作者:王彦富 成蓓 万晶晶 梅春丽 刘玮 柯丽 何平
【摘要】 目的 探讨Ghrelin对人单核细胞系(THP1)源性泡沫细胞ATP结合盒转运子G1(ABCG1)表达的调控作用及其可能途径。方法 体外培养THP1,由佛波酯(PMA)作用使其分化为巨噬细胞,继而在氧化低密度脂蛋白(oxLDL)存在条件下进一步转变为泡沫细胞,油红O染色法鉴定泡沫细胞形成。运用RTPCR法和Western印迹法分别检测Ghrelin干预后及封闭过氧化物酶体增生物激活受体γ(PPARγ)后ABCG1 mRNA与蛋白表达。采用酶法,通过荧光分光光度计检测胆固醇含量及胆固醇流出率。结果 Ghrelin可明显减少细胞内脂滴的形成,增加胆固醇流出,并能显著增加单核/巨噬细胞泡沫化过程中ABCG1 mRNA水平和蛋白表达,此作用呈浓度依赖性。封闭PPARγ后,Ghrelin抑制泡沫细胞形成的效应被阻断,且PPARγ拮抗剂浓度越高,该阻断作用越明显。结论 Ghrelin可能通过上调ABCG1转录翻译水平延缓动脉粥样硬化的发生,且该效应可能通过PPARγ途径发挥作用。
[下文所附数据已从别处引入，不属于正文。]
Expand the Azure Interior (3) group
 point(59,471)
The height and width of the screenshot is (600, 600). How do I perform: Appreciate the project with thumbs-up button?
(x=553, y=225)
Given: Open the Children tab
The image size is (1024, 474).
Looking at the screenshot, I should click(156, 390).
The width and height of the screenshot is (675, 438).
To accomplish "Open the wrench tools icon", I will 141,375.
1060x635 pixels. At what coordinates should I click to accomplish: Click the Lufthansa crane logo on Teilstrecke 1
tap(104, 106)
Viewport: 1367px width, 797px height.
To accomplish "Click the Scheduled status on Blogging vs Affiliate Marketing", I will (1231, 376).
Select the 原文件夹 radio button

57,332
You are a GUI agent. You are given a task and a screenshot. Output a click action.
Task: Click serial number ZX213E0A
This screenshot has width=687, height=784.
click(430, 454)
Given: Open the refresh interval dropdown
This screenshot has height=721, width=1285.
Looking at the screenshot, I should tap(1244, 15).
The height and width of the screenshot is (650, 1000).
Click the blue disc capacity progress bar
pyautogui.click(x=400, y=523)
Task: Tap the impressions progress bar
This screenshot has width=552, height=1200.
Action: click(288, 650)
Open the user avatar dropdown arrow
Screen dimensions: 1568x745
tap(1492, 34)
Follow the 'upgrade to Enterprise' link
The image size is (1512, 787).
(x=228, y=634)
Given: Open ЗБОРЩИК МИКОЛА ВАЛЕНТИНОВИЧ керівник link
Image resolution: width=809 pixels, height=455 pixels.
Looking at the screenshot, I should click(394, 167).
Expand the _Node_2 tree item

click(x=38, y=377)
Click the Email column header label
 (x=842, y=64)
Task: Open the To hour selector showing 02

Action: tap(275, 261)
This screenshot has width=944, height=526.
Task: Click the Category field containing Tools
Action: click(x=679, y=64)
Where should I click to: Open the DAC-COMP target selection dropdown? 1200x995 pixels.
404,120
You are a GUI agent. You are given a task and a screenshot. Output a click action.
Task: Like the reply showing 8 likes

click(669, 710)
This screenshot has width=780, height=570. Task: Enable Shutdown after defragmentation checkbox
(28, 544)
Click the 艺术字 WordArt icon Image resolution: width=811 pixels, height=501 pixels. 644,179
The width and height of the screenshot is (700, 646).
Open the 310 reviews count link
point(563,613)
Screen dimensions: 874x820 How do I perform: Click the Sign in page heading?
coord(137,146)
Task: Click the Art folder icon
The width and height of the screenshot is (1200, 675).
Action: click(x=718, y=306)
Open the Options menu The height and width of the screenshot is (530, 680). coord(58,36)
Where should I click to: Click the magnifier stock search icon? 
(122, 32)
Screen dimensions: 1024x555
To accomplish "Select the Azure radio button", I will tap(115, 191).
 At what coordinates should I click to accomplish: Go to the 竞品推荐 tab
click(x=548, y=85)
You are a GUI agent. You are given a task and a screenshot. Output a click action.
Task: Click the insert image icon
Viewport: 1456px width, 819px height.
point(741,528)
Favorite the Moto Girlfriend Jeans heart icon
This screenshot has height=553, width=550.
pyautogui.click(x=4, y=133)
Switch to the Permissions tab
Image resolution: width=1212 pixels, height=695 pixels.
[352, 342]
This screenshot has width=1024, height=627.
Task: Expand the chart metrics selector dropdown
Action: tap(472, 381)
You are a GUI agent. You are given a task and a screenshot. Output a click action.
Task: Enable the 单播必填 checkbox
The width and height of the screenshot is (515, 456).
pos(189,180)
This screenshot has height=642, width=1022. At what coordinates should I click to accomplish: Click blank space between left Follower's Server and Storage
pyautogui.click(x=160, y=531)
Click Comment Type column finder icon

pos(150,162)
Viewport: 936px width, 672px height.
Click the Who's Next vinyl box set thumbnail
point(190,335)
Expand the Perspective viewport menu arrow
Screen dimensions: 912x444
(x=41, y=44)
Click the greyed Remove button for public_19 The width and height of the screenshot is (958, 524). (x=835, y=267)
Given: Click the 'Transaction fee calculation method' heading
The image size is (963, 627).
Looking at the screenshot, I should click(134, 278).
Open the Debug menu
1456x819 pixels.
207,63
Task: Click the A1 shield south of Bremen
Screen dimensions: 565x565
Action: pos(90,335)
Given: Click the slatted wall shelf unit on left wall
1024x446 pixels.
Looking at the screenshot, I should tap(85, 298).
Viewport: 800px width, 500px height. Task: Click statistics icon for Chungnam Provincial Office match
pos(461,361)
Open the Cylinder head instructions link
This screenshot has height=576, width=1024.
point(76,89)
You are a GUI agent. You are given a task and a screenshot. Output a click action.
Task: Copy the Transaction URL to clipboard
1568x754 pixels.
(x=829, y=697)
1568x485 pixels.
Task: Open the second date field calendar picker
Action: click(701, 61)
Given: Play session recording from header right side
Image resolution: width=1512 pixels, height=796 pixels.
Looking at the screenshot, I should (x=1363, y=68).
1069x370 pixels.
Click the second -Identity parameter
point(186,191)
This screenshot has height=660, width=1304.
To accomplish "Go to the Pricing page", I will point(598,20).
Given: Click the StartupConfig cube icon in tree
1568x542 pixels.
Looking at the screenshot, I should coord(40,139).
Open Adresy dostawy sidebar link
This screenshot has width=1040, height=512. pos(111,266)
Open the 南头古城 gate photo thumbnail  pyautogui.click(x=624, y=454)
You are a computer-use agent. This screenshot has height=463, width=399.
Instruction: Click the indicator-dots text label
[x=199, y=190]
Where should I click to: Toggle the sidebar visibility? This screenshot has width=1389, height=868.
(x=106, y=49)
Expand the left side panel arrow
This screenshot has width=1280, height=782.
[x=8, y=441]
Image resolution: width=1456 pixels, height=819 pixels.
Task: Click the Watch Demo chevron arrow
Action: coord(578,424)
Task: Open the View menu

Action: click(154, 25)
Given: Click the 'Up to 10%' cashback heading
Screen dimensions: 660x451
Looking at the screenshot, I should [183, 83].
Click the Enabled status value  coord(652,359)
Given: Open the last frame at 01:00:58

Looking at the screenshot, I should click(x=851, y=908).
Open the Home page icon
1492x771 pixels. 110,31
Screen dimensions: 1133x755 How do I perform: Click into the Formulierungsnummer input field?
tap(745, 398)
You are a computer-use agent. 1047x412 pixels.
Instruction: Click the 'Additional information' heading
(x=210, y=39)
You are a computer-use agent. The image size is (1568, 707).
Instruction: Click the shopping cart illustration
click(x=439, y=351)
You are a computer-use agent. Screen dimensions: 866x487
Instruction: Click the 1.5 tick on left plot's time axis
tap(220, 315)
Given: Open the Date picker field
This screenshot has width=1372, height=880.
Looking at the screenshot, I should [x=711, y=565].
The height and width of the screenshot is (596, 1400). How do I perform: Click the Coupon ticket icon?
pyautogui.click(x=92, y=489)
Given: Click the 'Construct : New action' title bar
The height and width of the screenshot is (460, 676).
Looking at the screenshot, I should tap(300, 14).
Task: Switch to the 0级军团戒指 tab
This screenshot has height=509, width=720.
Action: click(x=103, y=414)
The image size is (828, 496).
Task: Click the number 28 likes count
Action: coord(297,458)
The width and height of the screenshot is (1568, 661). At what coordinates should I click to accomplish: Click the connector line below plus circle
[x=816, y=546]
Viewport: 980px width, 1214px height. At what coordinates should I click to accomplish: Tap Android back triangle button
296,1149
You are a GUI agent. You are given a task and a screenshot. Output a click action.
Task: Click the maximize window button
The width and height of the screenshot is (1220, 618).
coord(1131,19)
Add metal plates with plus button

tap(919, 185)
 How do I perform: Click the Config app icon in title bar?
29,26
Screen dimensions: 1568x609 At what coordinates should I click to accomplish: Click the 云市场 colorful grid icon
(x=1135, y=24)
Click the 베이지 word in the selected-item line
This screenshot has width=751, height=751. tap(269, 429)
【关键词】 Ghrelin;过氧化物酶体增生物激活受体γ;ATP结合盒转运子G1;泡沫细胞;动脉粥样硬化
【Abstract】 Objective To investigate the effects of Ghrelin on the expression of ATP binding cassette transporter G1 (ABCG1) in THP1 derived foam cells and its possible mechanism. Methods Human monocytic leukemia cell line (THP1) was chosen. The differentiation of THP1 cells into macrophages was induced by phorbol myristate acetate (PMA). Macrophages were then incubated with oxidized LDL (oxLDL) to generate foam cells. Ghrelin and antagonist of PPARγ were treated during foam cells formation. The ABCG1 protein and mRNA levels were detected by Western blotting and RTPCR. The effect of variance of cholesterol content was measured by zymochemistry viafluorospectrophotometer. Results Ghrelin increased the cholesterol efflux obviously. ABCG1 protein and mRNA levels were also decreased. The antagonist of peroxisome proliferatoractivated receptorγ (PPARγ) inhibited the effects of Ghrelin on ABCG1 expression in dosedependent manner. Conclusions Ghrelin might interfere atherosclerosis by upregulating the expression of ABCG1 via PPARγ pathway.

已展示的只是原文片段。